Hukumnya makruh (Makruh Tanzih) jika digunakan di daerah yang sangat panas dan wadahnya terbuat dari logam tempaan (seperti besi atau tembaga), karena dikhawatirkan menyebabkan penyakit kusta (barash). Namun, Imam Nawawi berpendapat tidak makruh secara mutlak karena dalil medisnya dianggap belum kuat.
Bagaimana jika air kejatuhan daun secara alami?
Jika air berubah karena dedaunan yang jatuh sendiri (tanatsarat) atau tumbuh di air (lumut/tuhlub), air tersebut tetap suci menyucikan. Ini karena sulit untuk menghindarinya (masyaqqah).
Apakah uap air AC bisa untuk wudhu?
Mengikuti pendapat Imam Nawawi tentang bukhar (uap) yang dicairkan, air hasil kondensasi dianggap air mutlak selama tidak bercampur zat najis atau zat lain yang merubah sifatnya. Namun, pendapat dari ulama lain memandangnya bukan air mutlak.
Memahami hakikat air mutlak menghindarkan kita dari keraguan dalam beribadah. Islam memberikan kemudahan dengan menyediakan air sebagai sarana bersuci yang paling mudah didapat dan memiliki sifat pembersih yang alami.

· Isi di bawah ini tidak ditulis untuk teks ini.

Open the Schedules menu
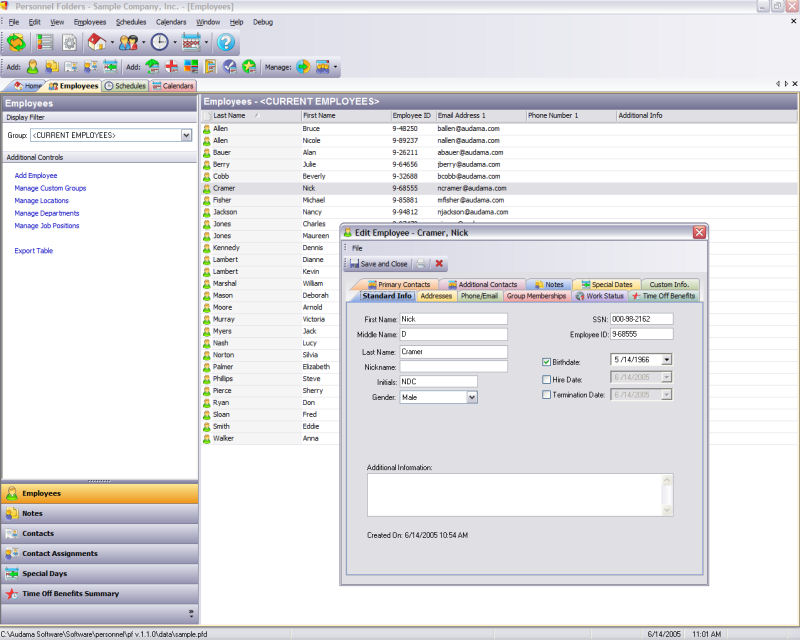Viewport: 800px width, 640px height. [x=130, y=21]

Untuk memahami perbedaan mendasar antara ketiga jenis air di atas secara lebih rinci, Anda bisa membaca artikel pilar kami tentang Macam-Macam Air dalam Fiqih Islam. Pastikan wudhu dan mandi kita menggunakan air yang memenuhi kriteria syariat agar ibadah kita diterima oleh Allah subhanahu wa ta’ala.
Referensi
al-Anṣārī, Zakariyā. Asnā al-Maṭālib fī Sharḥ Rawḍ al-Ṭālib. Dengan ḥāsyiyah Aḥmad al-Ramlī. Disunting oleh Muḥammad az-Zuhrī al-Ghamrāwī. Kairo: al-Maṭbaʿah al-Maymānīyah, 1313 H. Dicetak ulang oleh Dār al-Kitāb al-Islāmī.